Le cabinet britannique Verisk Maplecroft estime que d’ici 2045, les secteurs agricoles d’une soixantaine de pays représentant les trois quarts de la production alimentaire mondiale pourraient se retrouver en situation de « risque extrême. »
Ces projections reposent sur le scénario d’un réchauffement climatique de deux degrés celsius, par rapport à l’ère pré-industrielle. Mais le « stress de chaleur », qui combine les niveaux de températures et la difficulté de travailler en extérieur dans certaines conditions climatiques, atteint déjà ce niveau de « risque extrême » dans vingt pays.
Exportations de blés annulées
Parmi eux, la Chine, le Brésil, les États-Unis ou encore l’Inde. Il y a deux ans encore, l’Inde produisait à lui seul 12% de la production alimentaire mondiale. Cette année, face aux pertes, le pays a dû annuler des exportations de blé notamment.

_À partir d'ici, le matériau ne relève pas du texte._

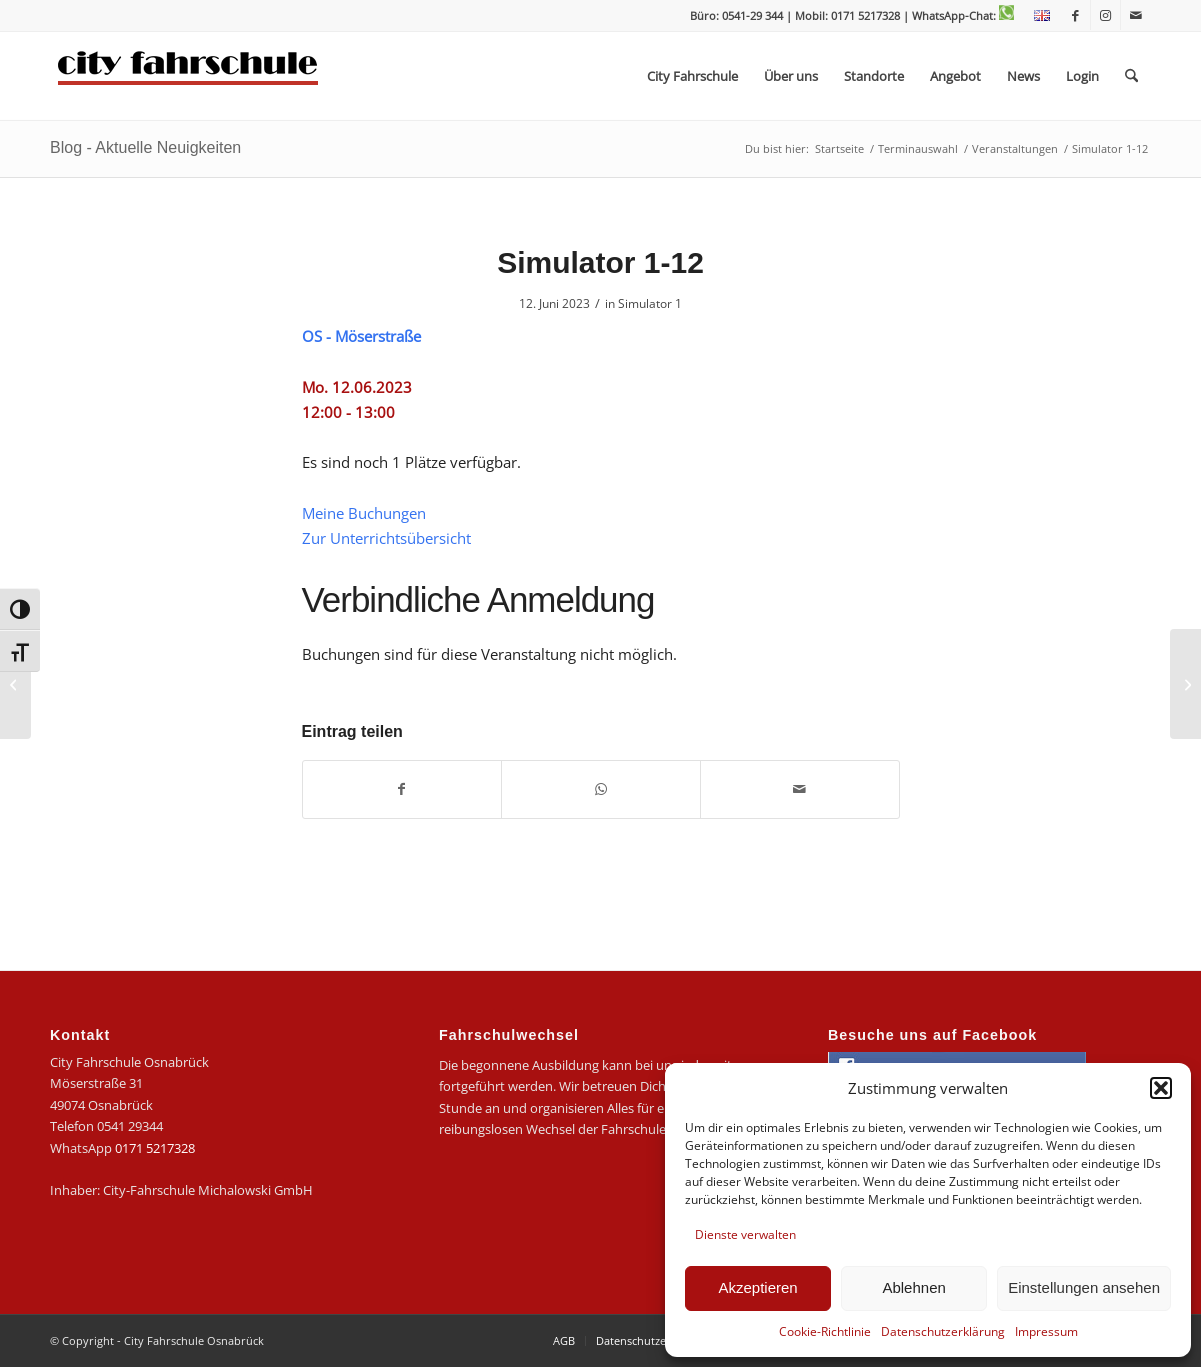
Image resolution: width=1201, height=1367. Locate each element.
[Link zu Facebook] (1075, 15)
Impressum (1046, 1331)
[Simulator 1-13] (1185, 684)
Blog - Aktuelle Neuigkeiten (145, 147)
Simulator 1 (650, 303)
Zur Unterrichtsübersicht (386, 538)
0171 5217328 (155, 1148)
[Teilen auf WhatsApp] (601, 789)
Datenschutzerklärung (943, 1331)
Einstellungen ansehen (1084, 1287)
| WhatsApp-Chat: (958, 15)
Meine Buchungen (364, 513)
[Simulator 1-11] (15, 684)
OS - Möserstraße (361, 336)
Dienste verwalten (745, 1234)
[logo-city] (188, 76)
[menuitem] (1037, 16)
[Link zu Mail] (1136, 15)
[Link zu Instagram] (1105, 15)
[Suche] (1131, 76)
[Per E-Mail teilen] (800, 789)
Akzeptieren (757, 1287)
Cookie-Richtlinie (825, 1331)
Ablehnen (913, 1287)
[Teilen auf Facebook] (402, 789)
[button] (1161, 1088)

Parmi ces vingt pays, on trouve aussi plusieurs grands producteurs de riz comme le Cambodge, la Thaïlande et le Vietnam.
Dans les projections à 2045, le cabinet Verisk Maplecroft prévient que 9 des 10 pays les plus à risque pourraient se retrouver sur le continent africain. Le Ghana, deuxième producteur mondial de cacao en ferait partie.